= 2016 attacks on India =

Terrorist incidents in India

There have been several attacks on Indian Armed Forces by militants in 2016.

==Pathankot==

The 2016 Pathankot attack was a terrorist attack committed on 2 January 2016 by a heavily armed group which attacked the Pathankot Air Force Station, part of the Western Air Command of the Indian Air Force.

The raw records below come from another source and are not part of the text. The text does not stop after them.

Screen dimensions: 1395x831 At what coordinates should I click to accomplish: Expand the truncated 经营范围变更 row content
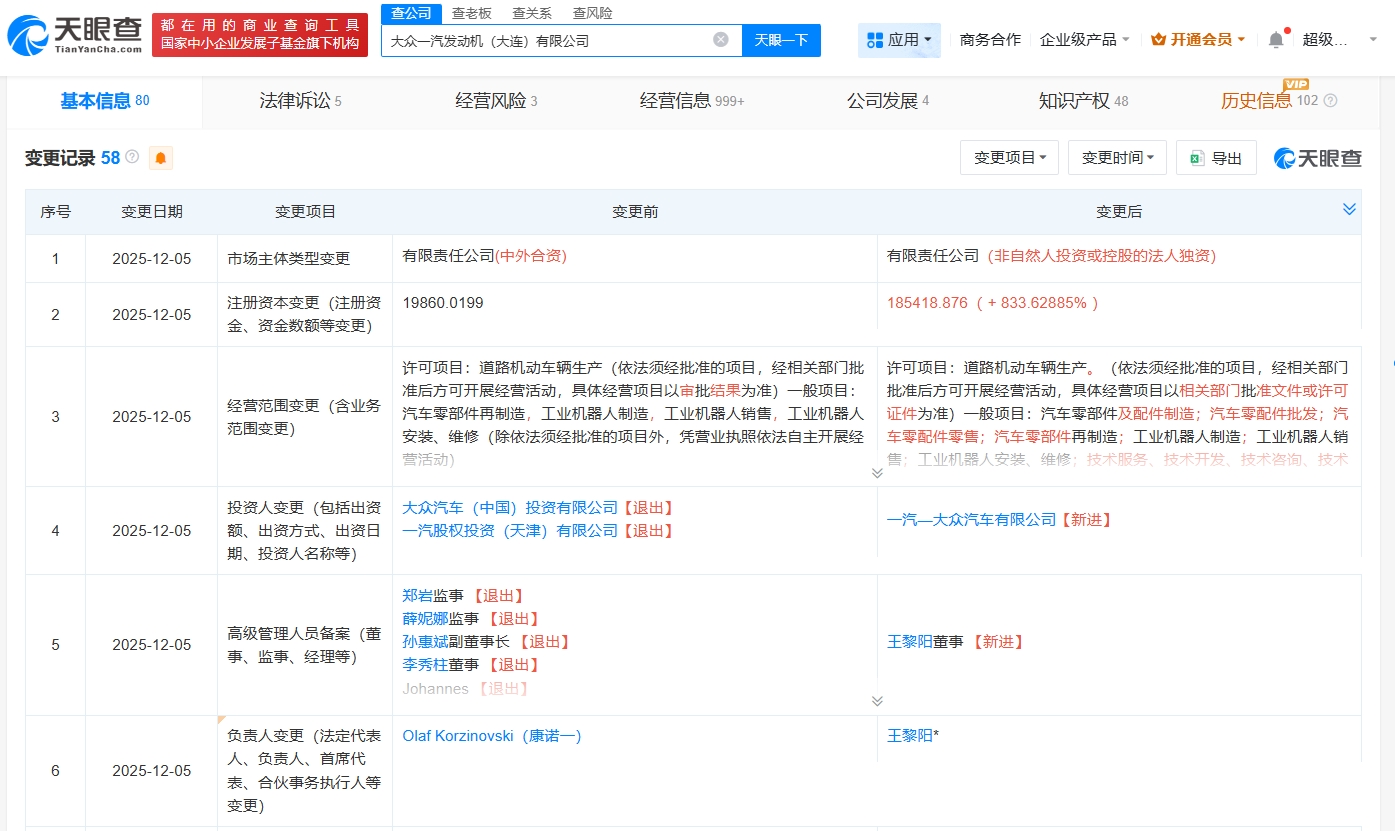[877, 473]
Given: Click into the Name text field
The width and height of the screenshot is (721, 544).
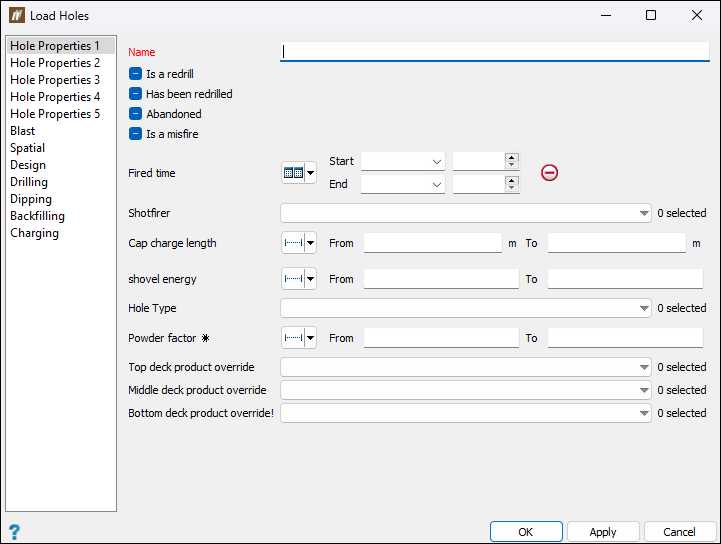Looking at the screenshot, I should tap(494, 52).
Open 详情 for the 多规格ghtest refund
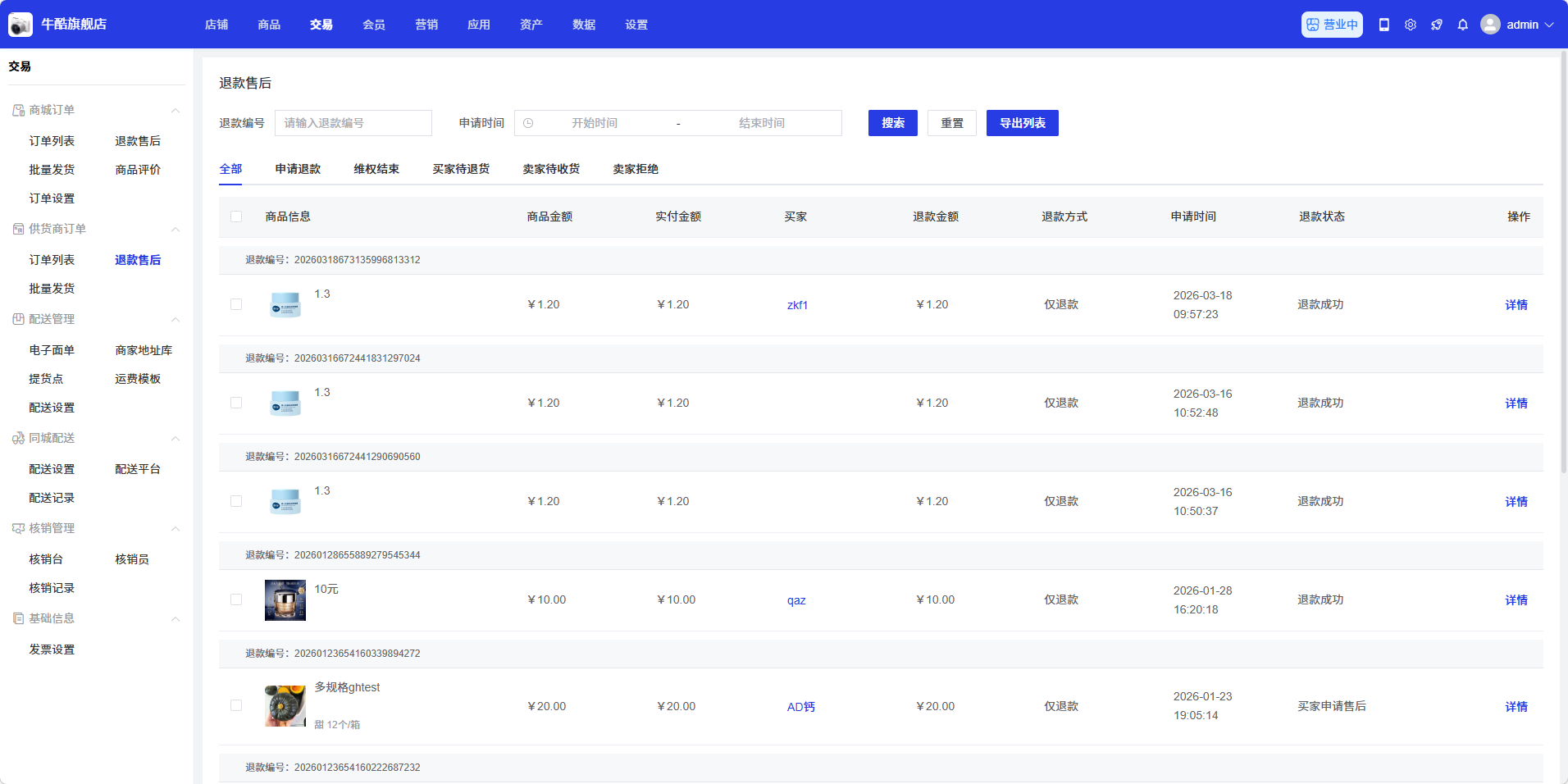 1516,706
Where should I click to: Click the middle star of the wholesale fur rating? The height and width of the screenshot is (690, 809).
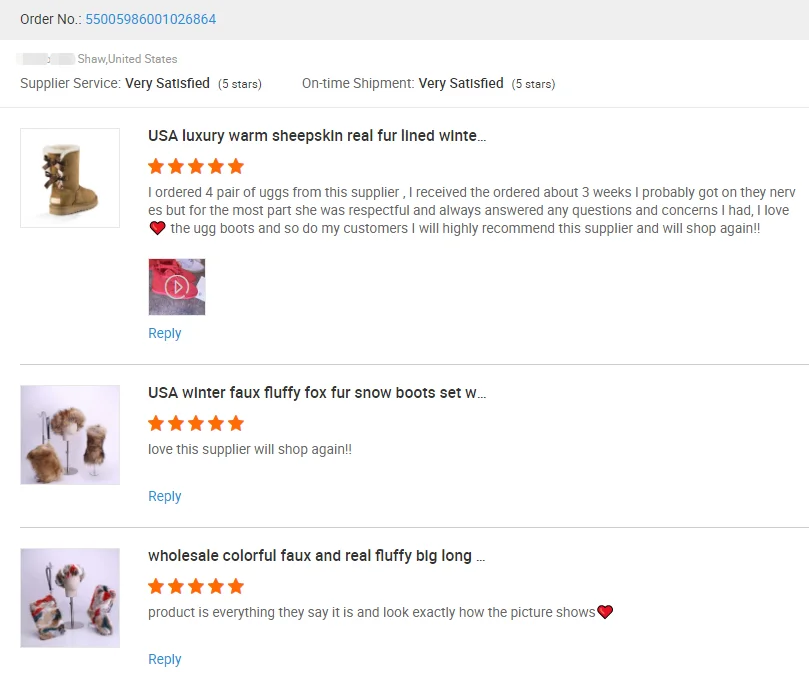point(197,586)
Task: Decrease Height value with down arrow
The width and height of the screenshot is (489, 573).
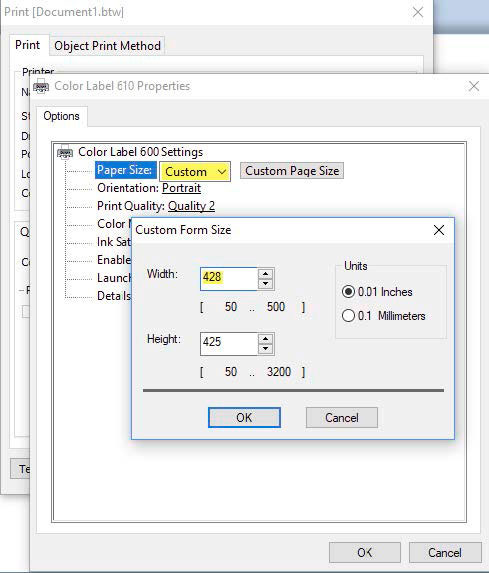Action: [265, 349]
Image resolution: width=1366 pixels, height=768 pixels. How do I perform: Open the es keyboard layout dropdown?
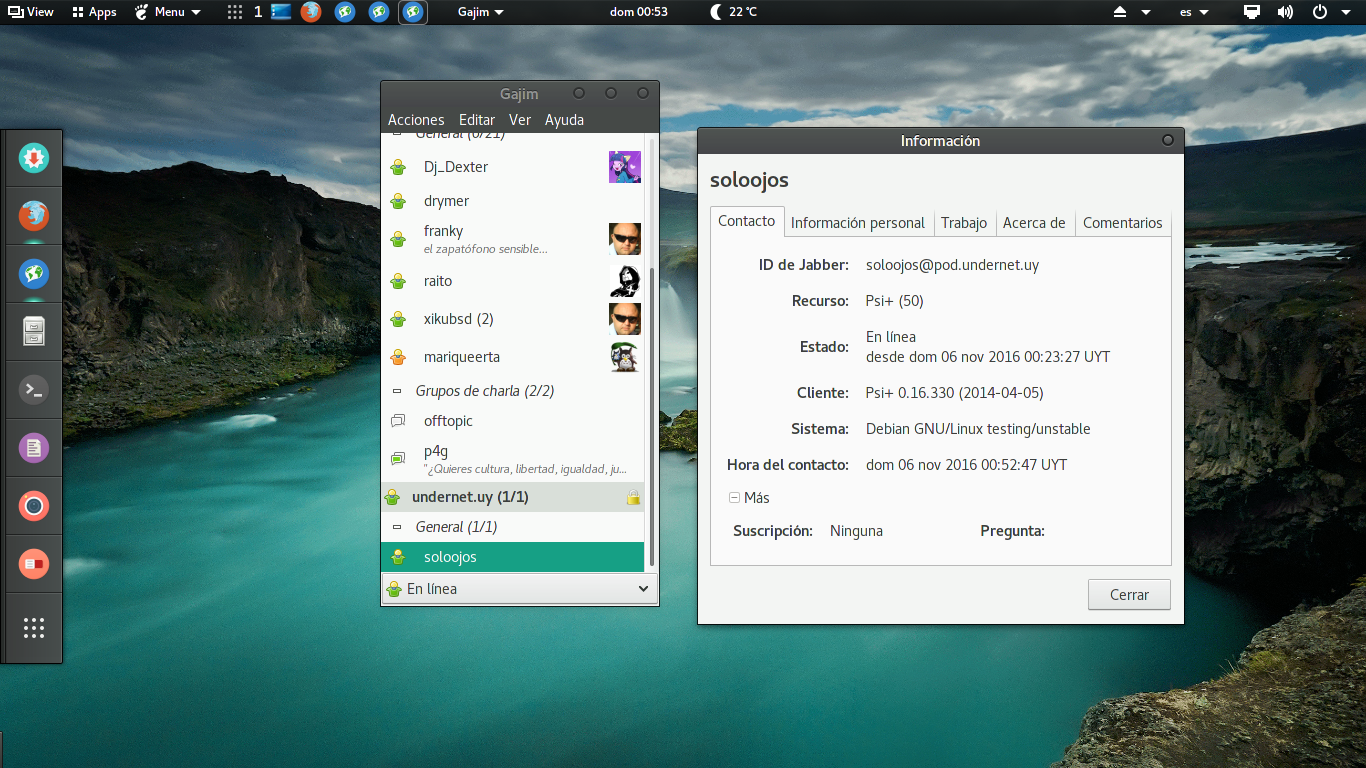click(1194, 12)
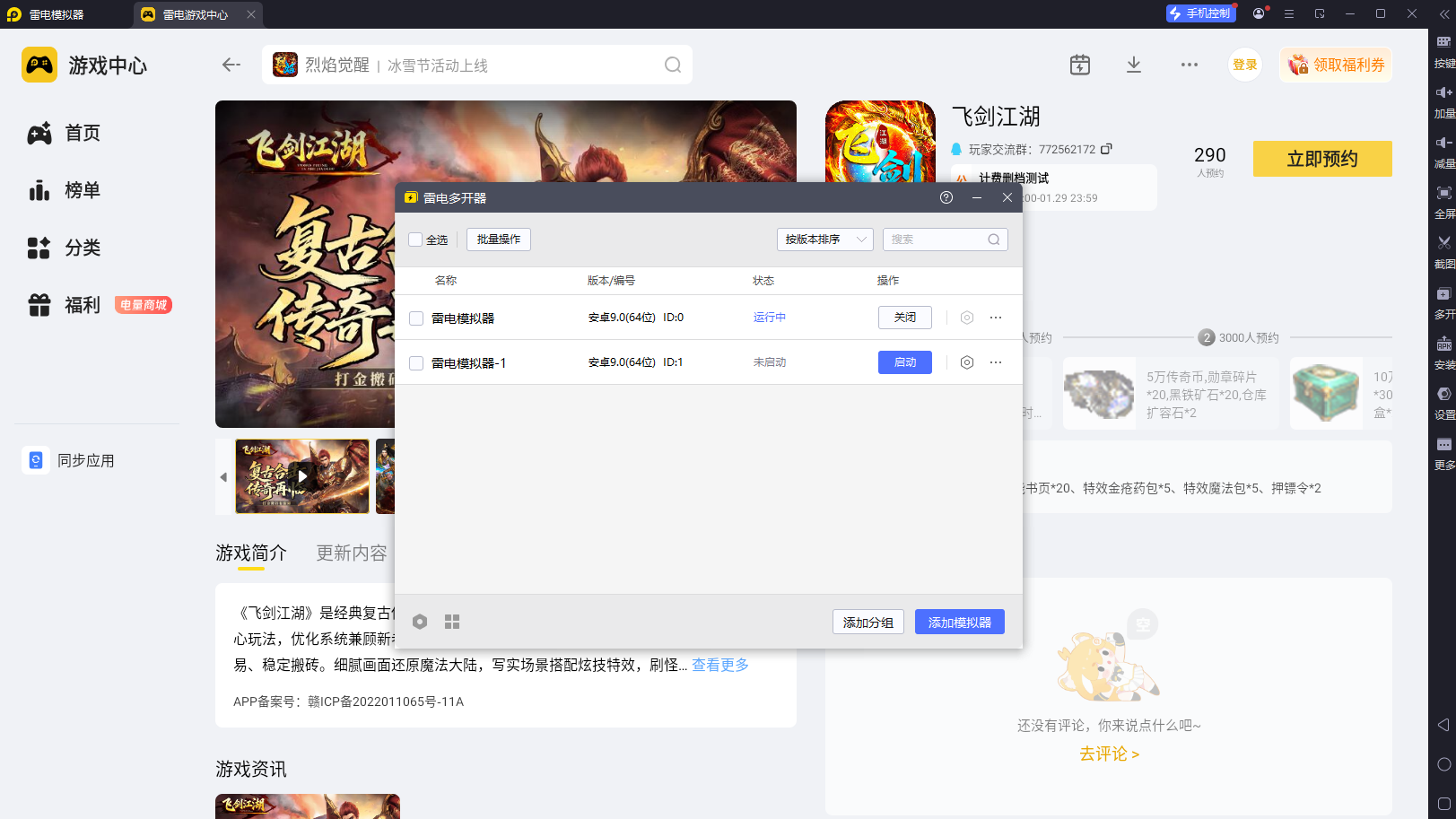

Four attackers and two security forces personnel were killed in the initial battle, with an additional security force member dying from injuries hours later. The gun battle and the subsequent combing operation lasted about 17 hours on 2 January, resulting in five attackers and 6 security personnel dead. A further three soldiers died after being admitted to hospital with injuries, raising the death toll to 9 soldiers. On 3 January, fresh gunshots were heard, and another security officer was killed by an IED explosion. The operation continued on 4 January, and a fifth attacker was confirmed killed. Not until a final terrorist was reported killed on 5 January was the anti-terrorist operation declared over, though further searches continued for some time.

==Pampore==
On 22 Feb 2016, Three terrorists were killed after two days of gunbattle in a multi-storey building of the J&K Entrepreneurship Development Institute campus at Sempora, Pampore. Two Army Captains Pawan Kumar 10 PARA (SF) and Tushar Mahajan 9 PARA (SF) and Lance Naik Om Prakash 9 PARA (SF) were killed.

==2nd Pampore==

The 2016 Pampore attack was an attack by Lashkar-e-Taiba militants on 25 June 2016, near the town of Pampore in the Indian territory of Jammu and Kashmir. Killing 8 officers and injuring 25 others

==Uri==

The 2016 Uri attack was an attack by four heavily armed insurgents on 18 September 2016, near the town of Uri in Indian administered Jammu and Kashmir. It was reported as "the deadliest attack on security forces in Kashmir in two decades". 21 Indian soldiers were dead and almost 100 were injured. No group has claimed responsibility for the attack, though the militant group Jaish-e-Mohammed is suspected of being involved in the planning and execution of the attack. At the time of the attack, the Kashmir Valley region was at the centre of unrest, during which 85 civilians were killed and thousands injured in clashes with security forces.

==Baramulla==

On the midnight of the second and third of October 2016, militants attacked a camp of the Indian Army's 46 Rashtriya Rifles killing 3 soldiers and injuring many in the Baramulla district of Jammu and Kashmir, India

==Handwara==
On 6 October, the militants attacked Handwara army camp in Jammu and Kashmir.

==Shopian==
Terrorists attacked a police post in Jamnageri area of the Shopian district in Jammu and Kashmir on 7 October 2016.

==Zakura==
1 Sashastra Seema Bal member was killed and 8 others were injured by militants while on patrol on the outskirts of Srinagar

==Nagrota==

The Indian Army base in Nagrota, Jammu and Kashmir was attacked on 29 November 2016 by a group of militants.
During the ensuing gun battle, seven Indian soldiers, including two officers and all three militants were killed.